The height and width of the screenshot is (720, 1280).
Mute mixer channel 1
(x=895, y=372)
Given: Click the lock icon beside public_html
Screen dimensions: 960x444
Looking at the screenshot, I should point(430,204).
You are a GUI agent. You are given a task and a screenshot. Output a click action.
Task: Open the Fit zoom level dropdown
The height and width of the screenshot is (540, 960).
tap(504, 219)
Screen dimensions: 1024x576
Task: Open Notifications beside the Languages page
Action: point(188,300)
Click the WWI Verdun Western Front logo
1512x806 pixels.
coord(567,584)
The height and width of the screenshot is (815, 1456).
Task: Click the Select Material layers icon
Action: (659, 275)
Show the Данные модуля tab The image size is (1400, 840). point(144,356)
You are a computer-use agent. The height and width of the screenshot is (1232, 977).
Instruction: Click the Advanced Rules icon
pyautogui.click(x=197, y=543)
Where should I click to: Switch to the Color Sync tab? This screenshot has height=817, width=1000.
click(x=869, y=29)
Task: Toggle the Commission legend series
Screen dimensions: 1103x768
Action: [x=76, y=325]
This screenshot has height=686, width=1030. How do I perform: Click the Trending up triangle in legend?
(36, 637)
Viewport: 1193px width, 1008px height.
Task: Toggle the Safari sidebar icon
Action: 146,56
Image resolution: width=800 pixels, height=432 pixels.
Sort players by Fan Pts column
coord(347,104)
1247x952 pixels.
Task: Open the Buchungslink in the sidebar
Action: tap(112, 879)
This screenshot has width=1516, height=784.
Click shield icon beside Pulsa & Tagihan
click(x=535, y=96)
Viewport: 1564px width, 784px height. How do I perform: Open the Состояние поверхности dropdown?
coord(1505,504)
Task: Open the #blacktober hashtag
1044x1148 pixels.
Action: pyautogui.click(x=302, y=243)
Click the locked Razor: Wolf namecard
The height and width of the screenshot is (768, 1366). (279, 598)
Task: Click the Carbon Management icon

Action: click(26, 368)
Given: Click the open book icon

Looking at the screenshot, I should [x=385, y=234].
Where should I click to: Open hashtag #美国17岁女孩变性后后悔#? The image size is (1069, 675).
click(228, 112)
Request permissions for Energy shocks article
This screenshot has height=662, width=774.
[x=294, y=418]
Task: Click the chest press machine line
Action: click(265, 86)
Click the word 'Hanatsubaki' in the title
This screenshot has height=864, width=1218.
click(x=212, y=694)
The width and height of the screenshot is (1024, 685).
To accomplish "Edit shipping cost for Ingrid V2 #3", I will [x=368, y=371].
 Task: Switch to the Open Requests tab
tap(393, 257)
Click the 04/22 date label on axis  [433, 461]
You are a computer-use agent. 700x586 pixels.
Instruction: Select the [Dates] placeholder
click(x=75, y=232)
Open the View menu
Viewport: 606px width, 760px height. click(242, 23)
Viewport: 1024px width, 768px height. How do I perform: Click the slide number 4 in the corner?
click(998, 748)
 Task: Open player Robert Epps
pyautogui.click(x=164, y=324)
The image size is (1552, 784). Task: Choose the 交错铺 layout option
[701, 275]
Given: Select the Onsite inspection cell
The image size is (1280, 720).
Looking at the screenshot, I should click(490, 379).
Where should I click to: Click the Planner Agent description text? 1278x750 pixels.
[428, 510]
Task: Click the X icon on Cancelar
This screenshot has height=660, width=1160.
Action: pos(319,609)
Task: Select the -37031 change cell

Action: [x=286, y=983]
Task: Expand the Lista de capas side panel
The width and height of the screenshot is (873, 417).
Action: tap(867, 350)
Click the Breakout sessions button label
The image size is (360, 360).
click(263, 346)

◇ ◇ ◇ ◇ ◇ ◇ ◇

- WHAT YOU SHOULD DO -
Give back every line of the data above exactly as written.

- RESULT -
The height and width of the screenshot is (720, 1280).
Mute mixer channel 1
(x=895, y=372)
Given: Click the lock icon beside public_html
Screen dimensions: 960x444
Looking at the screenshot, I should point(430,204).
You are a GUI agent. You are given a task and a screenshot. Output a click action.
Task: Open the Fit zoom level dropdown
The height and width of the screenshot is (540, 960).
tap(504, 219)
Screen dimensions: 1024x576
Task: Open Notifications beside the Languages page
Action: point(188,300)
Click the WWI Verdun Western Front logo
1512x806 pixels.
coord(567,584)
The height and width of the screenshot is (815, 1456).
Task: Click the Select Material layers icon
Action: (659, 275)
Show the Данные модуля tab The image size is (1400, 840). point(144,356)
You are a computer-use agent. The height and width of the screenshot is (1232, 977).
Instruction: Click the Advanced Rules icon
pyautogui.click(x=197, y=543)
Where should I click to: Switch to the Color Sync tab? This screenshot has height=817, width=1000.
click(x=869, y=29)
Task: Toggle the Commission legend series
Screen dimensions: 1103x768
Action: [x=76, y=325]
This screenshot has height=686, width=1030. How do I perform: Click the Trending up triangle in legend?
(36, 637)
Viewport: 1193px width, 1008px height.
Task: Toggle the Safari sidebar icon
Action: 146,56
Image resolution: width=800 pixels, height=432 pixels.
Sort players by Fan Pts column
coord(347,104)
1247x952 pixels.
Task: Open the Buchungslink in the sidebar
Action: tap(112, 879)
This screenshot has width=1516, height=784.
Click shield icon beside Pulsa & Tagihan
click(x=535, y=96)
Viewport: 1564px width, 784px height. How do I perform: Open the Состояние поверхности dropdown?
coord(1505,504)
Task: Open the #blacktober hashtag
1044x1148 pixels.
Action: pyautogui.click(x=302, y=243)
Click the locked Razor: Wolf namecard
The height and width of the screenshot is (768, 1366). (279, 598)
Task: Click the Carbon Management icon

Action: click(26, 368)
Given: Click the open book icon

Looking at the screenshot, I should [x=385, y=234].
Where should I click to: Open hashtag #美国17岁女孩变性后后悔#? The image size is (1069, 675).
click(228, 112)
Request permissions for Energy shocks article
This screenshot has height=662, width=774.
[x=294, y=418]
Task: Click the chest press machine line
Action: click(265, 86)
Click the word 'Hanatsubaki' in the title
This screenshot has height=864, width=1218.
click(x=212, y=694)
The width and height of the screenshot is (1024, 685).
To accomplish "Edit shipping cost for Ingrid V2 #3", I will [x=368, y=371].
 Task: Switch to the Open Requests tab
tap(393, 257)
Click the 04/22 date label on axis  [433, 461]
You are a computer-use agent. 700x586 pixels.
Instruction: Select the [Dates] placeholder
click(x=75, y=232)
Open the View menu
Viewport: 606px width, 760px height. click(242, 23)
Viewport: 1024px width, 768px height. How do I perform: Click the slide number 4 in the corner?
click(998, 748)
 Task: Open player Robert Epps
pyautogui.click(x=164, y=324)
The image size is (1552, 784). Task: Choose the 交错铺 layout option
[701, 275]
Given: Select the Onsite inspection cell
The image size is (1280, 720).
Looking at the screenshot, I should click(490, 379).
Where should I click to: Click the Planner Agent description text? 1278x750 pixels.
[428, 510]
Task: Click the X icon on Cancelar
This screenshot has height=660, width=1160.
Action: pos(319,609)
Task: Select the -37031 change cell

Action: [x=286, y=983]
Task: Expand the Lista de capas side panel
The width and height of the screenshot is (873, 417).
Action: tap(867, 350)
Click the Breakout sessions button label
The image size is (360, 360).
click(263, 346)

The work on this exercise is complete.